* **本文**
○ ○ ○ ○
長く続く超低金利時代。銀行に単にお金を預けているだけでは、資産を効率よく増やすことはできません。「投資をしないと賢くお金を増やせない」と多くの人が考えるのも、あながち間違ったことではありません。しかし、投資初心者を狙った詐欺が横行しているのも事実です。投資詐欺にはどのような手口があるのか、また、どのように詐欺を見破ることができるのか探っていきましょう。

まずは最新の投資詐欺の手口を知ろう

投資詐欺に騙されないためには、「投資詐欺の手口を知っておくことが大切」です。よくある投資詐欺の手口を紹介しますので、似たような話を持ちかけられた場合は、注意することが必要です。

未公開株

「まだ市場に公開されていない株式だけど、上場したら2倍にも3倍にも価格が高くなるから」と言われて、零細企業の非公開株券や架空会社の株券を売りつけられることがあります。

確かに新規上場株(IPO)を購入してすぐに売却すると、購入価格の数倍の価格がつくことも多く、株式投資の中では確実性の高い投資として知られています。しかし、未公開株や非公開株の話は、IPOとは異なりますので、話を持ち掛けられた場合には正しい情報であるのか根拠を確認することが大切です。

投資セミナー

投資に役立つ話が聞けるセミナーはたくさんあります。しかし、中にはわざわざお金を払って聞く価値がないような高額のセミナーや、セミナーと言いつつ特定の銘柄や企業に投資させようとする会合もあります。

仮想通貨

最近、よく問題になる「仮想通貨」ですが、仮想通貨自体は違法なものでも詐欺まがいのものでもありません。実際に仮想通貨に投資をして利益を得ている人もいますし、仮想通貨を使った事業も数多くあります。
○ ○ ○ ○
* **提供資料**
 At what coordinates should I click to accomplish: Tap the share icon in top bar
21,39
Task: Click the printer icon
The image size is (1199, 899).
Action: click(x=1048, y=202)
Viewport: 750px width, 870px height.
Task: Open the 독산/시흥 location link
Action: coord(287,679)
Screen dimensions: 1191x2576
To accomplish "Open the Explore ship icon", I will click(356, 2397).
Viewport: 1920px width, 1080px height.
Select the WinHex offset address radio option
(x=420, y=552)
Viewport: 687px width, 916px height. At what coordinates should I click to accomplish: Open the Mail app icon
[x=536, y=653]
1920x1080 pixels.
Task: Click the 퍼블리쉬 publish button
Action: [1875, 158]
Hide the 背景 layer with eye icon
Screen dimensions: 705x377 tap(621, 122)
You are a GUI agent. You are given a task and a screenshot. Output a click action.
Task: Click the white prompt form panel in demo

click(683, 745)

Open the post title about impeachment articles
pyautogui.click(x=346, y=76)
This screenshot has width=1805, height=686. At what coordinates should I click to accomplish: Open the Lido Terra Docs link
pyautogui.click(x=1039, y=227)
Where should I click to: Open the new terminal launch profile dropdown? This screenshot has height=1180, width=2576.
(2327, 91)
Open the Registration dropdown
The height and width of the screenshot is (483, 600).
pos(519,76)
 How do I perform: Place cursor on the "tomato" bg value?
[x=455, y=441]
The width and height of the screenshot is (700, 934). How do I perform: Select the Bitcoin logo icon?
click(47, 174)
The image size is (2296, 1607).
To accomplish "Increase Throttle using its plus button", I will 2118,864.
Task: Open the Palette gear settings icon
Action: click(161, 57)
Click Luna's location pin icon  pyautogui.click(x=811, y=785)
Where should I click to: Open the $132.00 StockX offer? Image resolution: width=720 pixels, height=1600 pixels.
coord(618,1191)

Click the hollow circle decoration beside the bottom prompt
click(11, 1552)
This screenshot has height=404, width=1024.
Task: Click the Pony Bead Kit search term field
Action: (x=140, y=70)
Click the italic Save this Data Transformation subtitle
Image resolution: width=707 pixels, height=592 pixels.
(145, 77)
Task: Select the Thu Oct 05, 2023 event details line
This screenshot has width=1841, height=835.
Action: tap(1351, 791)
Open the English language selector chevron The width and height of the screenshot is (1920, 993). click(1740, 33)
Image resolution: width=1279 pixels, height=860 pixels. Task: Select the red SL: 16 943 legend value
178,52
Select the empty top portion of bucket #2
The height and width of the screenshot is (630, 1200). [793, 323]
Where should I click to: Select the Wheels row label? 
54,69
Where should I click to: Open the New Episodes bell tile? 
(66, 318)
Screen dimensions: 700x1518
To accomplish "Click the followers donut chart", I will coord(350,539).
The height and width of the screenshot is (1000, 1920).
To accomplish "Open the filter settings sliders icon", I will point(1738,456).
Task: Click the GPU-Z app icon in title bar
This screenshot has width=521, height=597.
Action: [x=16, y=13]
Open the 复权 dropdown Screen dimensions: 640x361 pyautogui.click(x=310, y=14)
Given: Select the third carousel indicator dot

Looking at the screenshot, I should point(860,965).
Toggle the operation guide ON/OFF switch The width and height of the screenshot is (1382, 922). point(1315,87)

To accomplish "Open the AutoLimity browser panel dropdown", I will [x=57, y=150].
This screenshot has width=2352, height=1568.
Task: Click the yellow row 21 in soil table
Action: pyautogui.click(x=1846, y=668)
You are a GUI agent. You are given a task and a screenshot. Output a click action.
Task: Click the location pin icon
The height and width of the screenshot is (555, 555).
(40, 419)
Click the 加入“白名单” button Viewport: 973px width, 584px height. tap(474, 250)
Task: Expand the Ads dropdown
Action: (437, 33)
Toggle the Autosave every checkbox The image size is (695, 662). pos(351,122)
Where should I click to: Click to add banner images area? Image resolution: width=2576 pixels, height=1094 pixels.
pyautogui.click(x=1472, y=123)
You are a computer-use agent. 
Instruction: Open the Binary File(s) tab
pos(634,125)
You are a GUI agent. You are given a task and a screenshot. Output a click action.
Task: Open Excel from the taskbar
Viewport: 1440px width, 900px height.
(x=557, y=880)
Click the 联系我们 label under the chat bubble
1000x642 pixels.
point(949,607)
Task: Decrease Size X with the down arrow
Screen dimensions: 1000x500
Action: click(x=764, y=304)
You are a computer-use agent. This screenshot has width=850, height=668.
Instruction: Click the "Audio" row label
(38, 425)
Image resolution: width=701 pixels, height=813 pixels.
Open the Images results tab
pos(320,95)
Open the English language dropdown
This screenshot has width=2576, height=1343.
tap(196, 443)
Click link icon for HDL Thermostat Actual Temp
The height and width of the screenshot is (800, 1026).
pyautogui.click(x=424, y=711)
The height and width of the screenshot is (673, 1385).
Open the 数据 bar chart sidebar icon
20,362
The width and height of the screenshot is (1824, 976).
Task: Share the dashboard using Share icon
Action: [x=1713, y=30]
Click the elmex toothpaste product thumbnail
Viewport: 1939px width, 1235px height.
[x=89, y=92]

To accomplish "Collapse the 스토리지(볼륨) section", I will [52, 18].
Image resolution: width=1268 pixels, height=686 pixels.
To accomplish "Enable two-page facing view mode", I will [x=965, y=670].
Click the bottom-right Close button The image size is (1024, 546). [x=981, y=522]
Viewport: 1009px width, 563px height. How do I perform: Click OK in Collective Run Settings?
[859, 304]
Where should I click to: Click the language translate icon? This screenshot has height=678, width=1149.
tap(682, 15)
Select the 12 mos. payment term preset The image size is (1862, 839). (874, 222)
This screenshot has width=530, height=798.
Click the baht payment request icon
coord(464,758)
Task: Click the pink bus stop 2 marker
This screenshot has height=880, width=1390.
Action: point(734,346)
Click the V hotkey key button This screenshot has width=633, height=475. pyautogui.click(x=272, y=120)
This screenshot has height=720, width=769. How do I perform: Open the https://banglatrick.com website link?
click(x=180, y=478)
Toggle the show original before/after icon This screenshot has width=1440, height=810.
○ ○ ○ ○
* **作業一覧**
1. 次の(a)〜(c)が本文の内容と合っているか、それぞれ「はい」か「いいえ」で答えよ。判断の決め手となる本文の語句をそのまま引用して添えること。
(a) 仮想通貨そのものが違法である。
(b) 新規上場株を買ってすぐに売ると、購入価格の数倍の値がつくことが多い。
(c) 投資セミナーはどれも聞く価値がない。
2. 本文で、よくある投資詐欺の手口として見出しに立てられているものをすべて挙げよ。
提供資料はこの作業とは関係しない。

* **解答例**
1.
(a) いいえ。「仮想通貨自体は違法なものでも詐欺まがいのものでもありません」
(b) はい。「確かに新規上場株(IPO)を購入してすぐに売却すると、購入価格の数倍の価格がつくことも多く」
(c) いいえ。「投資に役立つ話が聞けるセミナーはたくさんあります」

2. 未公開株、投資セミナー、仮想通貨